Dibanding negara lain di Asia Tenggara, akses sanitasi dan air bersih di Indonesia masih tertinggal. Belum adanya regulasi dan komitmen pemerintah kabupaten/kota menjadi penyebab utama.
Kasubdit Drainase Direktorat Pengembangan Penyehatan Lingkungan Pemukiman (PPLP) Kementerian Pekerjaan Umum, Suharsono mengatakan, regulasi dimaksudkan untuk memberikan payung hukum yang kuat dalam mewujudkan program sanitasi yang sehat.
“Diperlukan sinergi bersama antara pemerintah pusat, provinsi dan daerah agar bisa terealisasi,” ujar Suharsono, usai meluncurkan Layanan Lumpur Tinja Terjadwal (L2T2) di Lodji Gandrung Solo, Jawa Tengah, Jumat (23/10).

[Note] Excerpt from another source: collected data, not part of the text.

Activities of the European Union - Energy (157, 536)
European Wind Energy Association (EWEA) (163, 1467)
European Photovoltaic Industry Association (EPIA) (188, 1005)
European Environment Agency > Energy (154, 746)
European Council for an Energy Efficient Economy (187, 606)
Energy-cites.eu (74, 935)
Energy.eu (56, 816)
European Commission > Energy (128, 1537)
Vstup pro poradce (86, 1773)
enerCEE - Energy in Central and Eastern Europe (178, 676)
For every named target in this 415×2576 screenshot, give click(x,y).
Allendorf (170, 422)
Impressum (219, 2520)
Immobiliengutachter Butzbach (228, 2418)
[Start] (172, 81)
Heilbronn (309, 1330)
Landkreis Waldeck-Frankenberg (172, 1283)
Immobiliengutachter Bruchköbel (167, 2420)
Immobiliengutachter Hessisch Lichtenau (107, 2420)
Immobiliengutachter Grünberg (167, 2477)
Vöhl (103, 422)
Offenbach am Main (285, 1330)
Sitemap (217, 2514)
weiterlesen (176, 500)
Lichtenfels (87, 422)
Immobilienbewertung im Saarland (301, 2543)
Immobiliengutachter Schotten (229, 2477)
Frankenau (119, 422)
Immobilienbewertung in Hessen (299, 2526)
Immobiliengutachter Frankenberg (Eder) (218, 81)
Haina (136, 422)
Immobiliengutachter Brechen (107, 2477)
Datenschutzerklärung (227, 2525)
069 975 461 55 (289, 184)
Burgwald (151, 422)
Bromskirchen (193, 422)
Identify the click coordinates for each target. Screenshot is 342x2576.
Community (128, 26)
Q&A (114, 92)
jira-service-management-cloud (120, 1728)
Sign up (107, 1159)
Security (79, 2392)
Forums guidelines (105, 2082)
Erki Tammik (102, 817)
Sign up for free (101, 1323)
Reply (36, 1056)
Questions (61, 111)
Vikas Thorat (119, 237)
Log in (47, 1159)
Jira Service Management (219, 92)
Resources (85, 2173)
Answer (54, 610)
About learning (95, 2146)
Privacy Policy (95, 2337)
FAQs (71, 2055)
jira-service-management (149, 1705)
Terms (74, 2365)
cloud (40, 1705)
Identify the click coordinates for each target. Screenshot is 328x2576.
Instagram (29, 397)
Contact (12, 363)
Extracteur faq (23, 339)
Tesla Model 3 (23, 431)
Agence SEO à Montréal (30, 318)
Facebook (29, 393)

Pihaknya menargetkan, pada 2019 Indonesia harus menjadi negara dengan akses sanitasi yang sehat dan baik. Pihaknya optimis target menuju negara yang memiliki akses sanitasi tersebut bisa tercapai.
“Kita telah menunjuk beberapa daerah di Indonesia untuk menerapkan program L2T2. Seperti Makassar, Malang, Bogor, DKI Jakarta, dan Solo,” kata Suharsono.
Suharsono mengatakan, tidak mudah untuk menuju negara dengan akses sanitasi yang baik. Karena membutuhkan dana yang cukup besar. Padahal saat ini dana untuk akses sanitasi ini baru berkisar antara 2-4 persen dari APBN.
Untuk mempercepat program tersebut pihaknya menggandeng beberapa stakeholder, seperti United States Agency for International Development (USAID) dan Indonesia Urban Water, Sanitation and Hygiene (IUWASH) guna mewujudkan program L2T2 untuk menuju sanitasi yang sehat.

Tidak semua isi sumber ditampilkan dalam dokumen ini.